INSTRUCTIONS TO FOLLOW: Lines of the material that include the string "agent" should be returned.

DATA RECORDS:
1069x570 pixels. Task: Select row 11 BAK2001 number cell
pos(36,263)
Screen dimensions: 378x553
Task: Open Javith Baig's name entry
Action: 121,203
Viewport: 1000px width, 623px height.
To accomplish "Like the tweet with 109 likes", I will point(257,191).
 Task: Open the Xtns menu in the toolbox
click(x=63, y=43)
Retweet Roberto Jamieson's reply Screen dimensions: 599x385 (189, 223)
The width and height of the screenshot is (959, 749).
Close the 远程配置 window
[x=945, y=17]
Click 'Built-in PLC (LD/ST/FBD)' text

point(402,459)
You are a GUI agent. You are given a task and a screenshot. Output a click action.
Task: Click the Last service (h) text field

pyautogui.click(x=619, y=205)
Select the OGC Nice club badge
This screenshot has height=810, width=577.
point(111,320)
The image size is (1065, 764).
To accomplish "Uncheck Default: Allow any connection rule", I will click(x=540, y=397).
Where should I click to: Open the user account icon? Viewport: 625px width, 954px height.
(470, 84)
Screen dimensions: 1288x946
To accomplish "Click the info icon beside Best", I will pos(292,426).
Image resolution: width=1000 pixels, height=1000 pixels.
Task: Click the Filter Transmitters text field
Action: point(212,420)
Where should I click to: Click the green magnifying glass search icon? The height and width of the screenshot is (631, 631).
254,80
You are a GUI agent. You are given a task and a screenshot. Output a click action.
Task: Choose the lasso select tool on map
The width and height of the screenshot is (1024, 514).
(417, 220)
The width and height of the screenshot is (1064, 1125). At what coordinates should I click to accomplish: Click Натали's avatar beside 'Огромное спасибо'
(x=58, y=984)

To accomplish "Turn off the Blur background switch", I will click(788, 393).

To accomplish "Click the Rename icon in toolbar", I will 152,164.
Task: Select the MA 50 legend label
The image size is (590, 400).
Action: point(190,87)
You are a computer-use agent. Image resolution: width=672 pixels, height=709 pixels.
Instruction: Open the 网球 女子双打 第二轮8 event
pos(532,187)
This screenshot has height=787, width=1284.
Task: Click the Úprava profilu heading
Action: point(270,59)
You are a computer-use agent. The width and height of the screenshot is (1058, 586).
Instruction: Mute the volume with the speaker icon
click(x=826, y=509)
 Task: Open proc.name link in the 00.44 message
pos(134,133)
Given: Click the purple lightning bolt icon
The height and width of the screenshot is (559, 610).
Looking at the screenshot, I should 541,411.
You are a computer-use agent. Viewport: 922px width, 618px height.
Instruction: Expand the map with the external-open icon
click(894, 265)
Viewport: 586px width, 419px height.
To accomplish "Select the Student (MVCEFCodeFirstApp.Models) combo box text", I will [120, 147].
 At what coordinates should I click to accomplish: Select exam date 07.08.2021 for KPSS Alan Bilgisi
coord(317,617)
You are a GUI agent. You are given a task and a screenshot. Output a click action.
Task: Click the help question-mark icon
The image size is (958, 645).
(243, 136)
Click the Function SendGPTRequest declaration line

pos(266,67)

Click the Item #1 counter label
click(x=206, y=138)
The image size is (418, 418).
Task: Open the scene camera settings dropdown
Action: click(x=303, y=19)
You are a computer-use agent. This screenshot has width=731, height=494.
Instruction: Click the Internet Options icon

COMPLETED TASK:
You are a GUI agent. You are given a task and a screenshot. Output a click action.
You are a GUI agent. You are given a task and a screenshot. Output a click action.
You are a computer-use agent. Image resolution: width=672 pixels, height=709 pixels.
You are a computer-use agent. The width and height of the screenshot is (1058, 586).
You are a computer-use agent. Viewport: 922px width, 618px height.
You are a GUI agent. You are given a task and a screenshot. Output a click action.
You are a computer-use agent. This screenshot has width=731, height=494.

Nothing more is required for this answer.